Caminin tarihi hakkında bilgi veren Akhisar Ulu Camii İmam Hatibi Osman Demirel, "Camimiz milattan önce hangi millet tarafından yapıldığı bilinmeyen bir ibadethane. İbadethane olarak yapılmış ama hangi millet yaptı, bilinmeyen. Ayasofya’da daha eski bir tarihe sahip bir yerdeyiz. Geçmişten günümüze, ben şöyle söylüyorum; insan dedelerimizin yapmış olduğu eserler bugün de burada cami olarak yaşattığımız bir medeniyetin ürünü burası" dedi. Osmanlı döneminde önemli bir ilim yuvası
Akhisar Ulu Camiinin Osmanlı Döneminde önemli bir ilim yuvası olduğuna da dikkat çeken Demirel, "Osmanlı döneminde Daru’l Hadis ve Daru’l Tefsir dediğimiz iki ana bölümü var. Hadis Külliyesi bir de Tefsir bölümü olan bir yer. Fıkıh bölümü ise Kırkağaç’ta oluşturulmuş. Camimizin karşısında bulunan Kur’an Kursumuzun olduğu yer ise Mevlevi Tekkesi sonradan Nakşi Tekkesi olarak hizmet vermiş" şeklinde konuştu. İncil’de adı geçen yer
Akhisar Ulu Camiinin İncil’de de adı geçen 7 kutsal kiliseden bir olduğunu belirten İmam Demirel, "İncil’de iki ayrı yerde bahsedilen bir yer Thyatira mektup. Thyatira kelime anlamı kutsal şehir olarak geçer. Kutsal şehir Hristiyanlık döneminde Yuhanna buradan İncil’i, İncil öğretilerini ve aynı zamanda bakır sanatını Yunanistan’a taşıdığı için ayrı bir önemi var buranın. İki bölümde yazılmış. Birisi bir bayan hakkında birisi de insanların sosyal yaşamında ahlaki zaaflarından bahsederek Cenabı Hakk’ın azabının yakın olduğu gibi uyarılarda bulunmuş" dedi. Cami haziresi 1957’de tek bir yere toplanmış
Caminin eski haziresinin kilisenin apsis kısmından Kur’an Kursuna olan kısma kadar devam ettiğini ve çok büyük bir mezarlık olduğunu kaydeden İmam Demirel, "Caminin haziresi 1800’li yıllardan sonra yapılmış. 1957 yılına kadar caminin haziresi büyük bir alanı kaplıyor. 1957’den sonra bunların içinde en önemli taşları bu küçük kısma ayırmışlar. Diğerlerinin ise kemikleri alınarak başka yere nakledilmiş" şeklinde konuştu.

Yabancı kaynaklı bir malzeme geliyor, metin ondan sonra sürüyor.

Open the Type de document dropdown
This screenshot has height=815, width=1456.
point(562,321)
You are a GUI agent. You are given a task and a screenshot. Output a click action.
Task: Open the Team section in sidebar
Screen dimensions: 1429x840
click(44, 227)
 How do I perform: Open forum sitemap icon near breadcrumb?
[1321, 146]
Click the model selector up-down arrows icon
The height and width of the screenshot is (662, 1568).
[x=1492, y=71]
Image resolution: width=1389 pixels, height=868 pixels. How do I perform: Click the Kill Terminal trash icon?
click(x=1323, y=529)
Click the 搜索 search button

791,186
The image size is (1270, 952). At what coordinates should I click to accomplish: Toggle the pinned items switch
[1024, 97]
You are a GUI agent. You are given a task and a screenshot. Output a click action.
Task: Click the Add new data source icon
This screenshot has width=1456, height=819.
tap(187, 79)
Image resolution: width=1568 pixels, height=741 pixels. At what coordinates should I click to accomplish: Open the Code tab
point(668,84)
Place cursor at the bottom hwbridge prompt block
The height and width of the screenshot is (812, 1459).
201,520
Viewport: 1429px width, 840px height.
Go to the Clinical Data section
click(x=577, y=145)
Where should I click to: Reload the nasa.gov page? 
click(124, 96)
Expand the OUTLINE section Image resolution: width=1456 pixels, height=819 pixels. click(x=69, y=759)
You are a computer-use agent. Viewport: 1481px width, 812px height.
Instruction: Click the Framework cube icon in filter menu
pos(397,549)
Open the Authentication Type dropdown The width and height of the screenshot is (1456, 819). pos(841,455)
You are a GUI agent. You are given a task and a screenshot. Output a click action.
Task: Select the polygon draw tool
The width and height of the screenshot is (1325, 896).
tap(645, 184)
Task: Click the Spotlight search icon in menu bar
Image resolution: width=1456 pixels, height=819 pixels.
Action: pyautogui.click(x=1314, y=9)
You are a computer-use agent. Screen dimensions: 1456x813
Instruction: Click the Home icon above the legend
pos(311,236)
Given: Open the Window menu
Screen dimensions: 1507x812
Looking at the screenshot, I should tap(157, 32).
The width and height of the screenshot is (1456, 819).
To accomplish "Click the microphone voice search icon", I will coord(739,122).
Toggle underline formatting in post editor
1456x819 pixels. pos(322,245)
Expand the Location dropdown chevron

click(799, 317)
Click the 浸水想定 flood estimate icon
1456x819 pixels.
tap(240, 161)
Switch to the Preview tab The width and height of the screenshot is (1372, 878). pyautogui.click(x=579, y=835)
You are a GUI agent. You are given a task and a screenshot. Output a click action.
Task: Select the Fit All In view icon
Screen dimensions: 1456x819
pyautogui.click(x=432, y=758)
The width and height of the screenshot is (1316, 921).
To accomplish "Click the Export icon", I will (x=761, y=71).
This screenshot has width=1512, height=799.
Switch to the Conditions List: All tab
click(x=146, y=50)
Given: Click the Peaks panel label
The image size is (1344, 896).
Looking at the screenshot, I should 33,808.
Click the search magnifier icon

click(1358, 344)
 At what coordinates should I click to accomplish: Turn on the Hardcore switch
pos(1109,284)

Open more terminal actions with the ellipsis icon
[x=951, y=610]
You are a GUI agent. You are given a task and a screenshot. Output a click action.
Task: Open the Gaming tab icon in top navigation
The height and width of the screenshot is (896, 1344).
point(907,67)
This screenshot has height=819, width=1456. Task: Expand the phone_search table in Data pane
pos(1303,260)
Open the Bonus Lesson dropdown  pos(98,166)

Cami haziresinde çok önemli taşlar ve hayat hikayeleri olduğunu kaydeden İmam Demirel bu hazirenin daha iyi sergilenebilmesi için caminin güney kısmında gül bahçesinin olduğu yere taşınmasının gelecek nesillere aktarılması konusunda daha faydalı olacağına olan inancını ifade etti.
Hazirede kendisini en çok etkileyen mezar taşlarından birinin 1311 yılında Afife isimli genç bir kıza ait olduğunu kaydeden İmam Demirel, mezar taşında Afife Hanımın kına gecesi geçirdiği karın ağrısı sonrası vefat ettiğinin anlatıldığını söyledi.